This document outlines plans for multi-site sequencing studies to generate standardized human and bacterial genome sequencing datasets. Samples include a human trio, bacterial isolates, and mixtures, which will be sequenced in triplicate across three sites on various platforms including Illumina HiSeq X Ten, HiSeq 4000, HiSeq 2500, NextSeq 500, Life Tech Ion Proton, Ion S5, Pacific Biosciences, Oxford Nanopore, and others.
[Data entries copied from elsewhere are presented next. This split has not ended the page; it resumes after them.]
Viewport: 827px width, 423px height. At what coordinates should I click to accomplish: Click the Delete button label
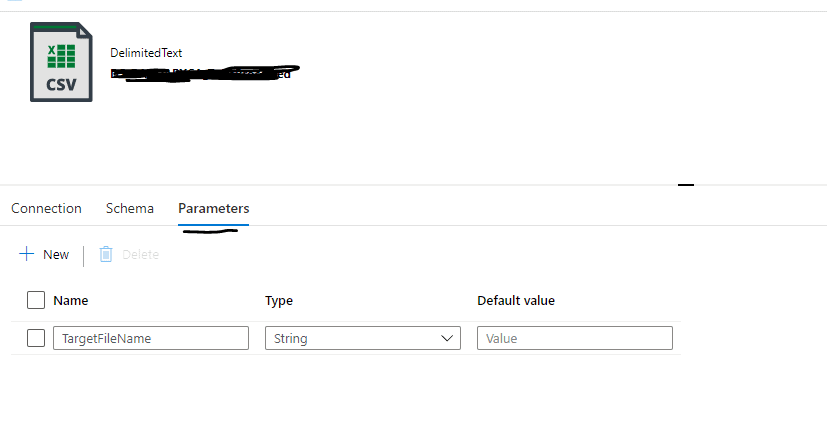140,254
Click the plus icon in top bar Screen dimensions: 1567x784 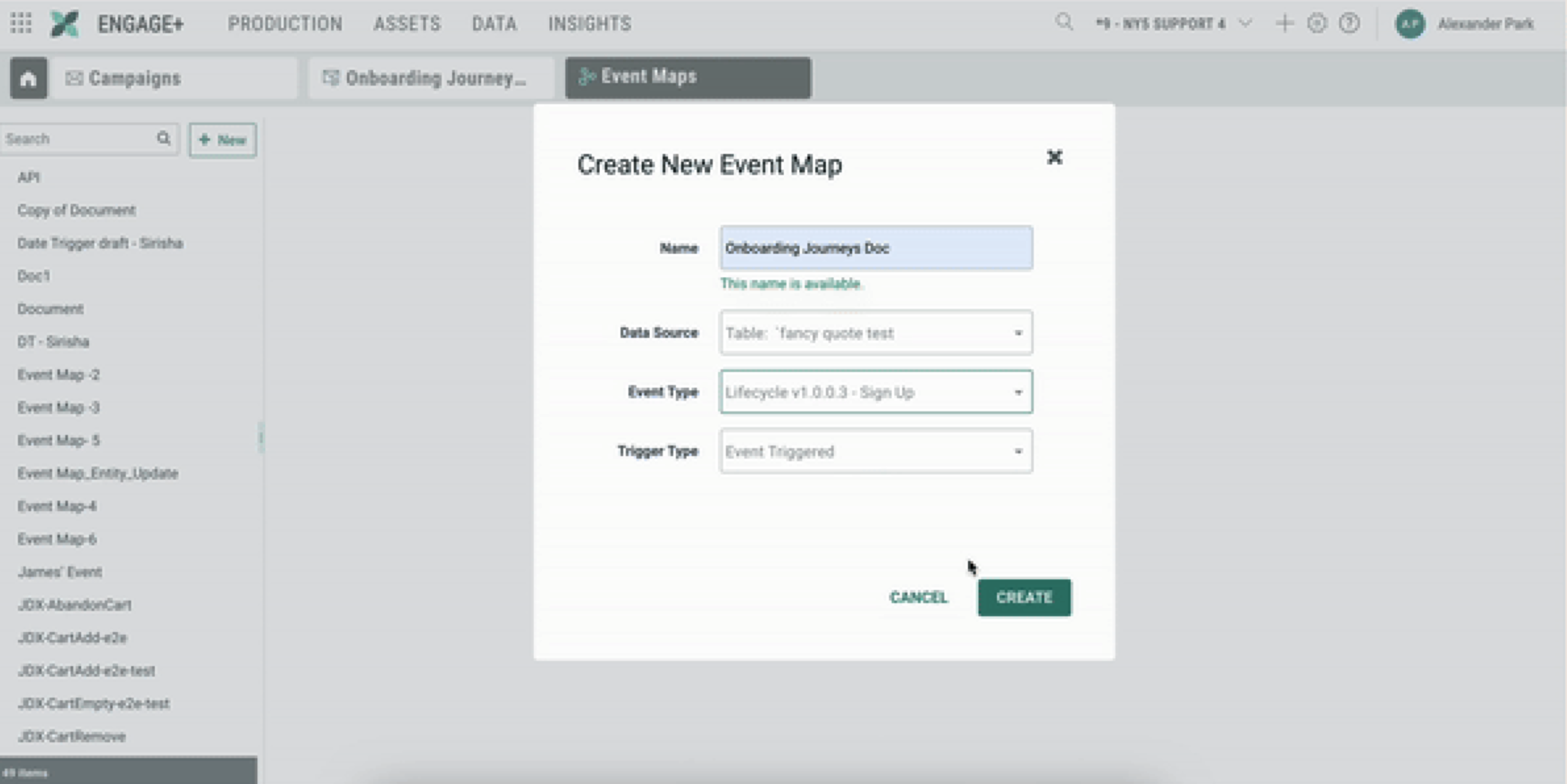1284,24
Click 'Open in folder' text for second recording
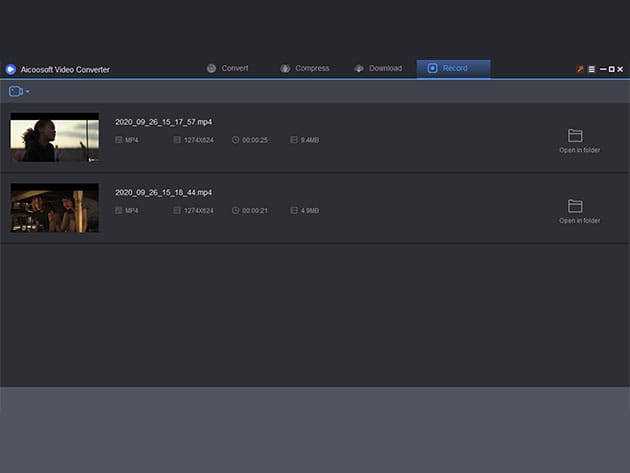 [x=579, y=220]
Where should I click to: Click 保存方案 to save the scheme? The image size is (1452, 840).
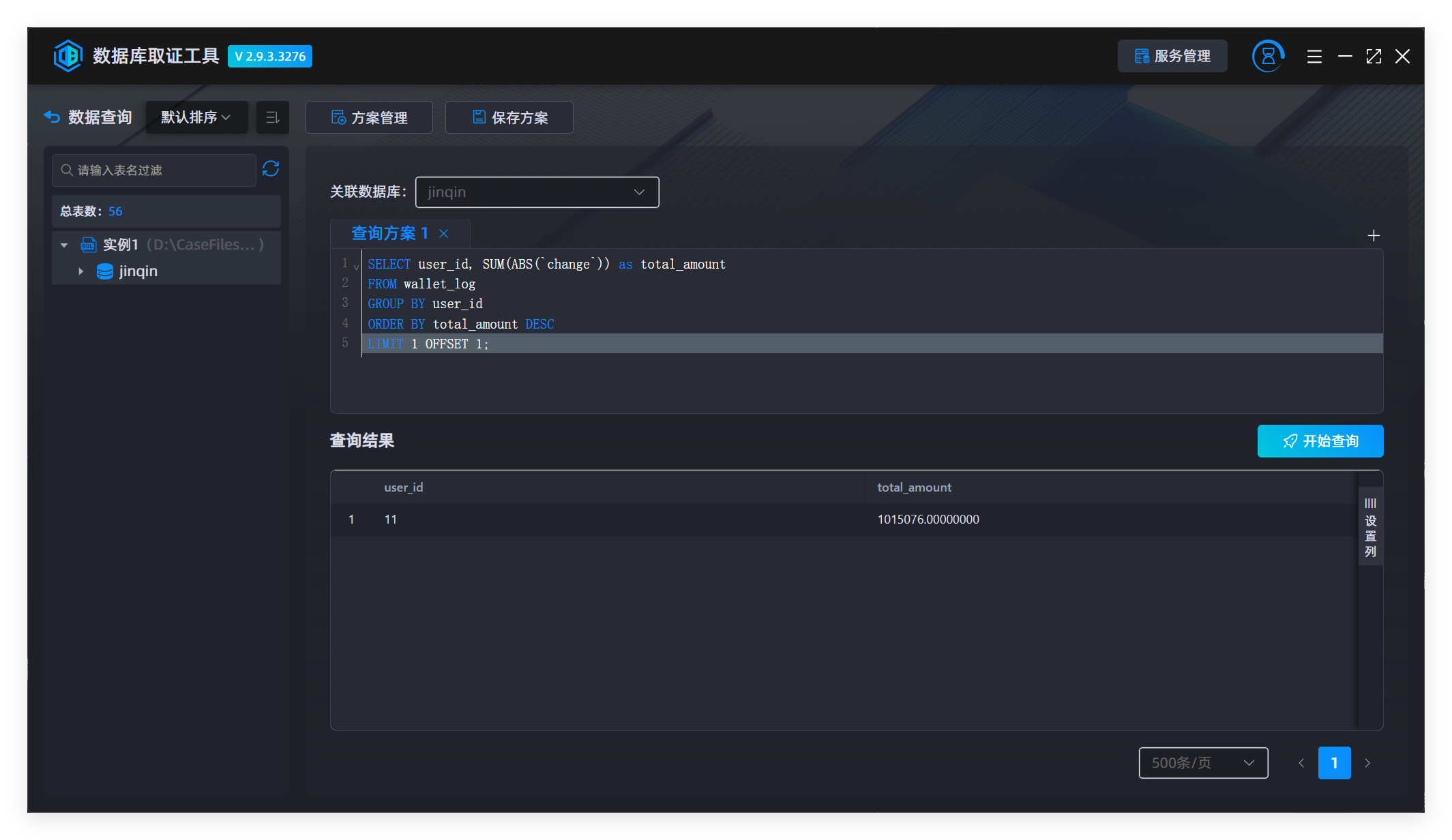[509, 117]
The goals are to measure intra- and inter-lab variation, sequencing performance at GC extremes, and establish molecular standards for assessing sequencing methods in DNA, RNA, and metagenomics. Data will be analyzed by a team to benchmark tools and published by October 2017.
💎VVIP Kolkata Call Girls Parganas🩱7001035870🩱Independent Girl ( Ac Rooms Avai...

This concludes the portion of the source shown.